The theory of automorphic forms is a wide and deep subject touching many areas of mathematics. Our purpose is to concentrate on the geometric and analytic aspects of the subject. These have far-reaching applications in classical number theory. The Langlands-Shahidi method and the converse theorem of Cogdell-Piatetski-Shapiro have seen exciting new developments recently. These include new cases of functoriality, as well as analytic continuation of symmetric power L-functions. The work of Kim-Shahidi will be one of the central themes of the program.

The analytic theory of L-functions and its applications has also seen many advances in recent years. We hope to cover some aspects of these, especially those connected with the analyticity of symmetric power L-functions as well as those of Hasse-Weil zeta functions.
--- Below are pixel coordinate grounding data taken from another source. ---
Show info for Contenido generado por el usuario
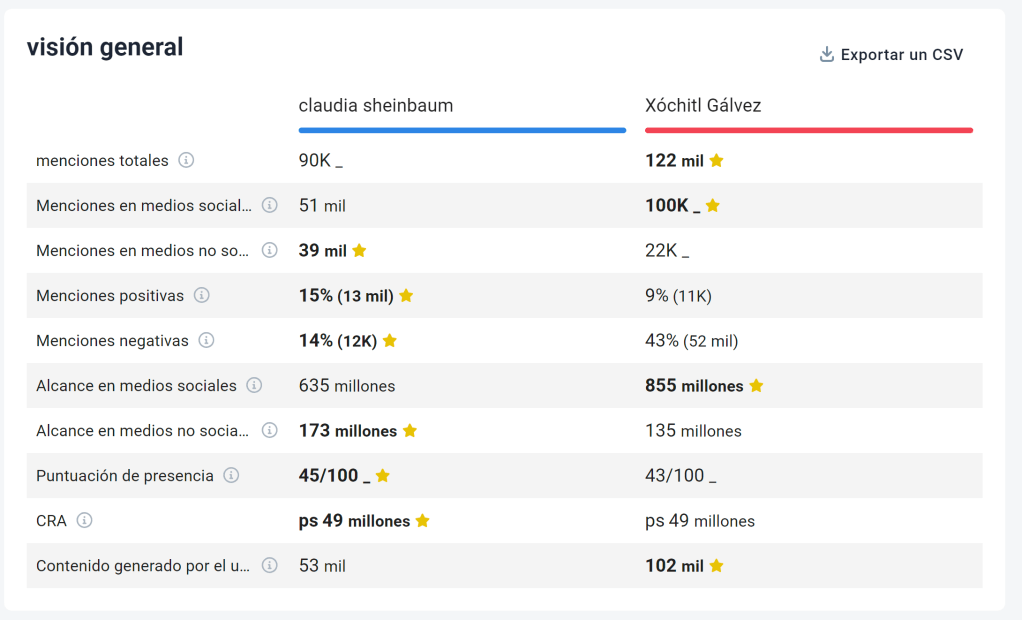1022x620 pixels. 269,565
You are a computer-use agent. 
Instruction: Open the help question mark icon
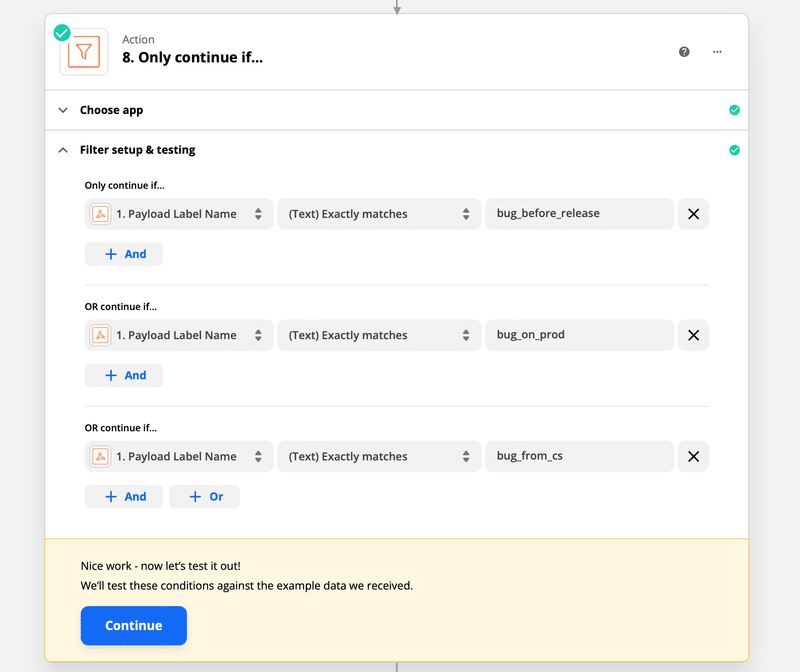[684, 52]
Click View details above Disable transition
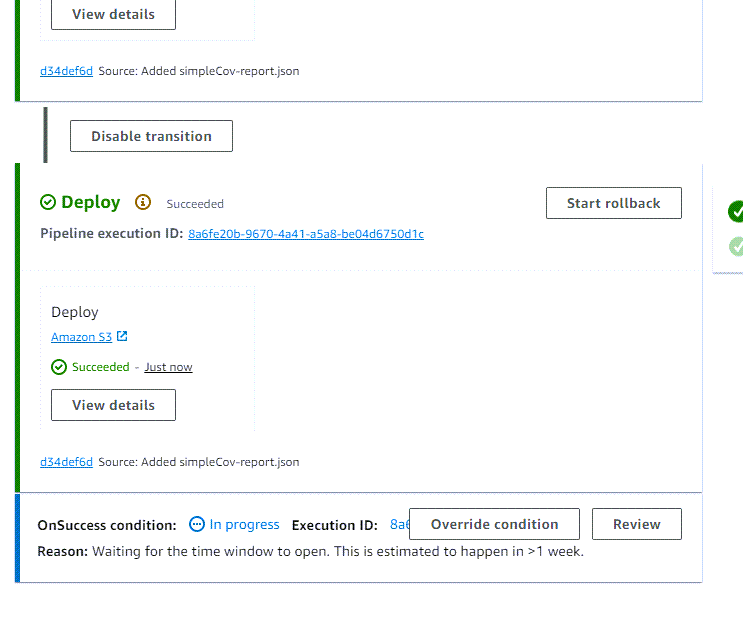The width and height of the screenshot is (743, 620). point(113,14)
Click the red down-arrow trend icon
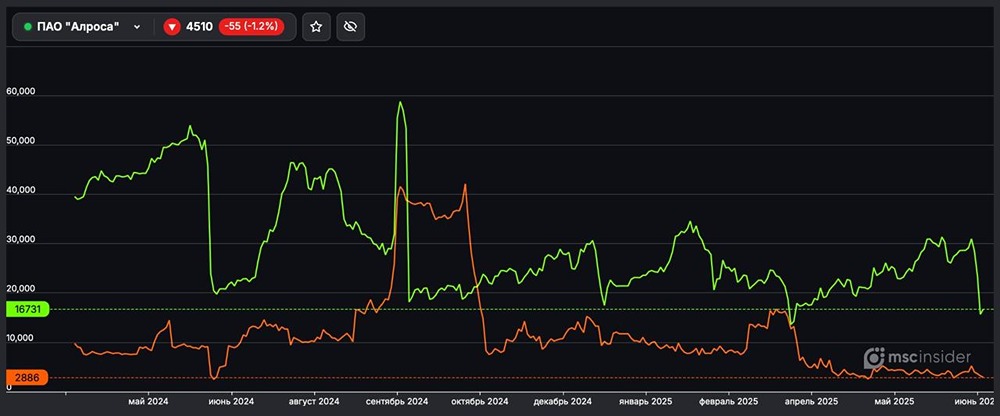This screenshot has height=416, width=1000. [172, 27]
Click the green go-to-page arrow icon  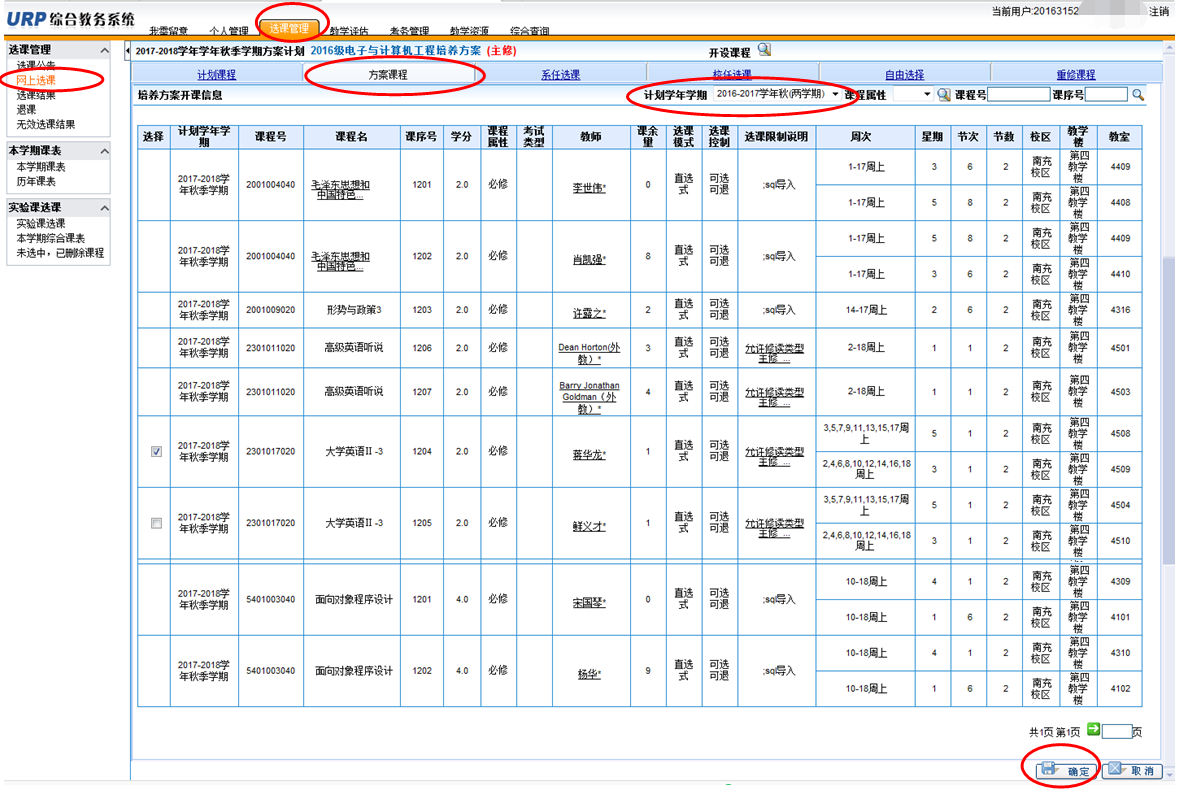[x=1093, y=730]
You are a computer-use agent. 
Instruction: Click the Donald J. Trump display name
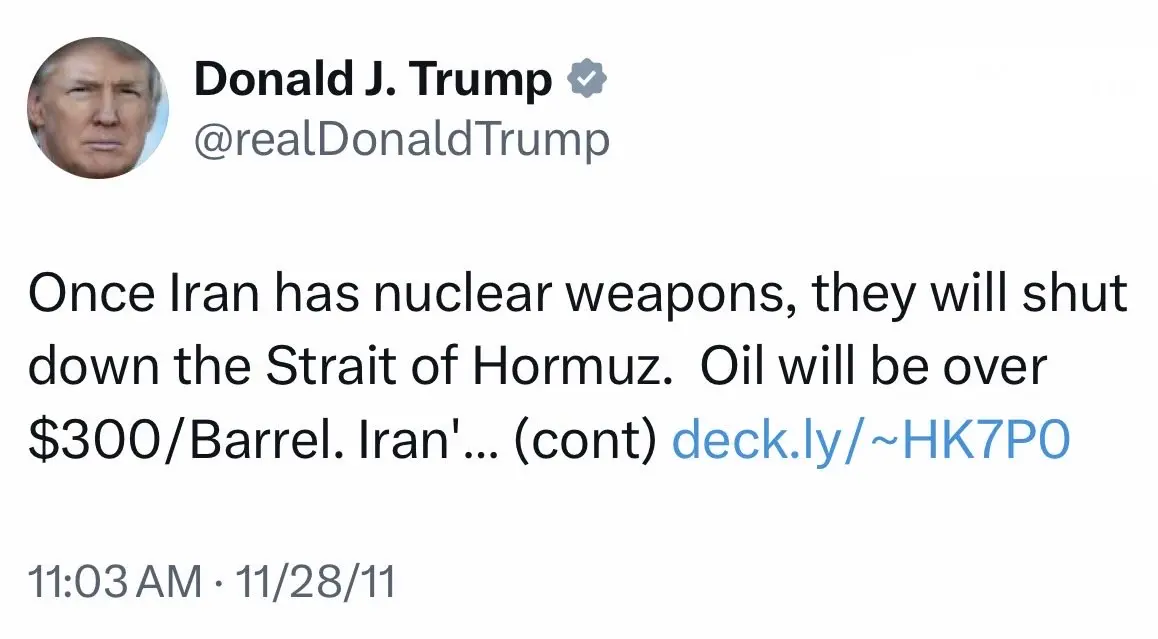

An important problem is to express the Hasse-Weil zeta function of a Shimura variety in terms of automorphic L-functions. Here in order to define the local factors not just at primes of good reduction, we need to study the variety at the finite set of primes of bad reduction. Such a description would allow one to apply the aforementioned progress in L-functions to the study of deep arithmetic properties of these varieties.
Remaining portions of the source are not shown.